--- Selection ---

The misplaced hope of the Seventh Fleet coming to our rescue or the expectations that the Chinese would militarily intervene in the Eastern Theatre, emerged as a major hallucination of our foreign office

“It is always dangerous for
soldiers, sailors and airmen to play at politics. They enter a sphere in which the values are quite different from those to which they have hitherto been accustomed” — Winston Churchill.


During the long silent nights of each cold December, I recall filled with sadness the scene shown only once on PTV in its six o’ clock English news: our tiger, General Niazi, signing the ‘instrument of surrender’ in the packed Dhaka Stadium and how he stood de-robed of his military honours, amidst the thunderous applause of the crowd. Our heads hung in shame and shock.

I was then in class IX and had grown to be a proud Pakistani teenager, who unflinchingly believed in the propaganda that we had given the “veggie” Indians a drubbing during the 1965 war and also firmly thought that we would repeat the performance in 1971. But alas, the hoax of having won the 1965 war ended with those glimpses from Dhaka. I remember closeting myself in a room, away from the family and crying my heart out, at this blatant surrender of a “Muslim army”. The mood in the air was one of total dejection. We stood a morally, financially, economically, politically and militarily bankrupt nation.

--- Listed records ---

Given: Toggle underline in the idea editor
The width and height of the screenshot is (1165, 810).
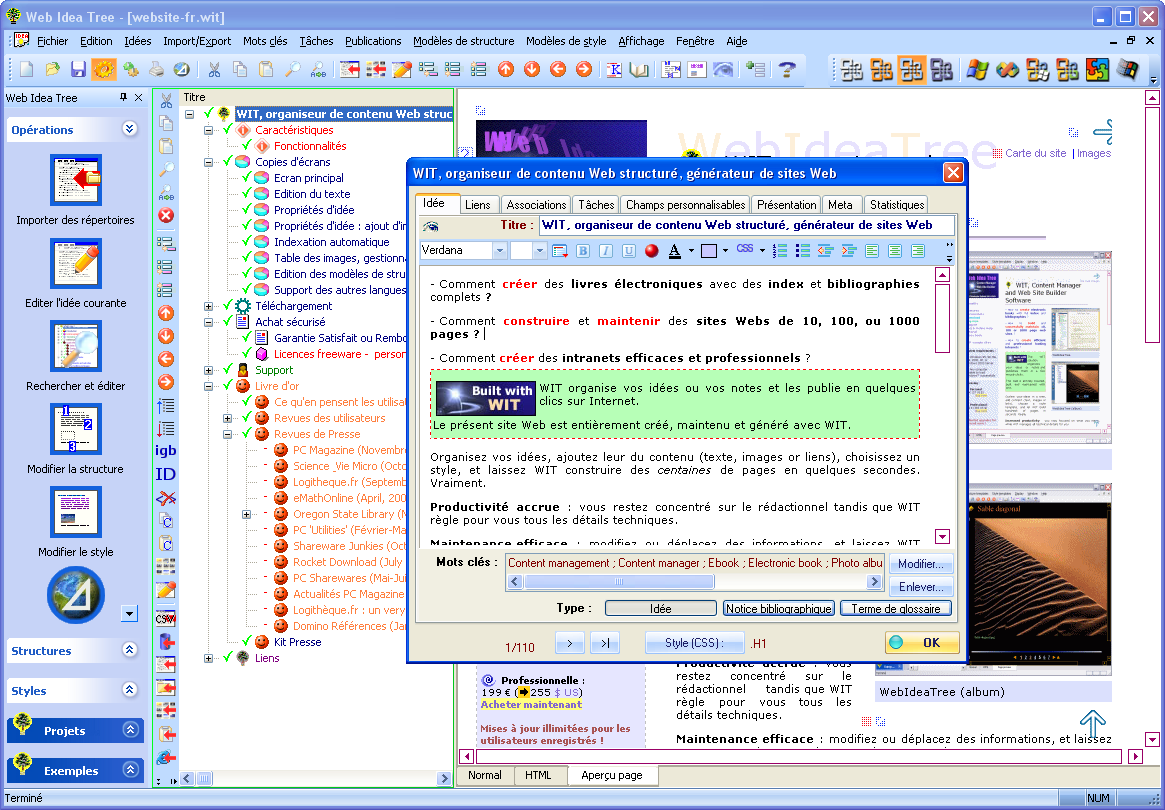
--
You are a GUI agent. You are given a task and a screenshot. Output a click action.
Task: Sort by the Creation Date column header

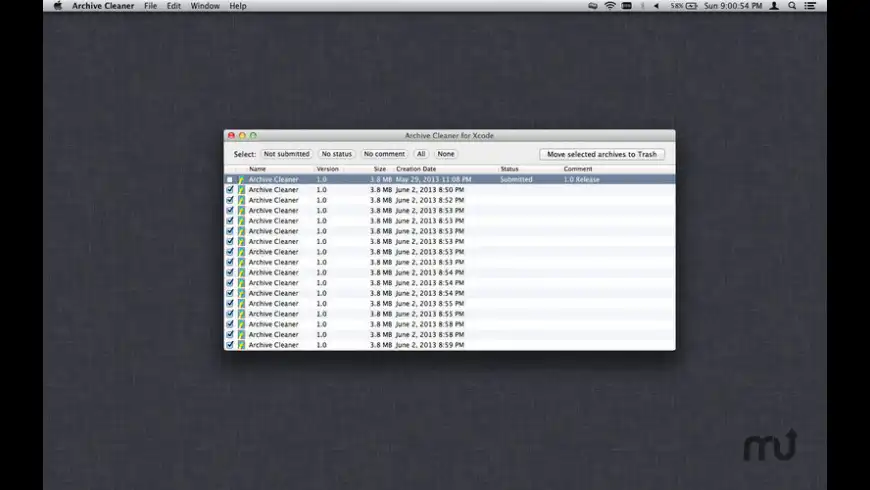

--- Stated exercise ---
In the last sentence of the passage, list each way the nation is said to have stood bankrupt. The rows are not needed for this.

--- Reply to the task ---
- Morally
- Financially
- Economically
- Politically
- Militarily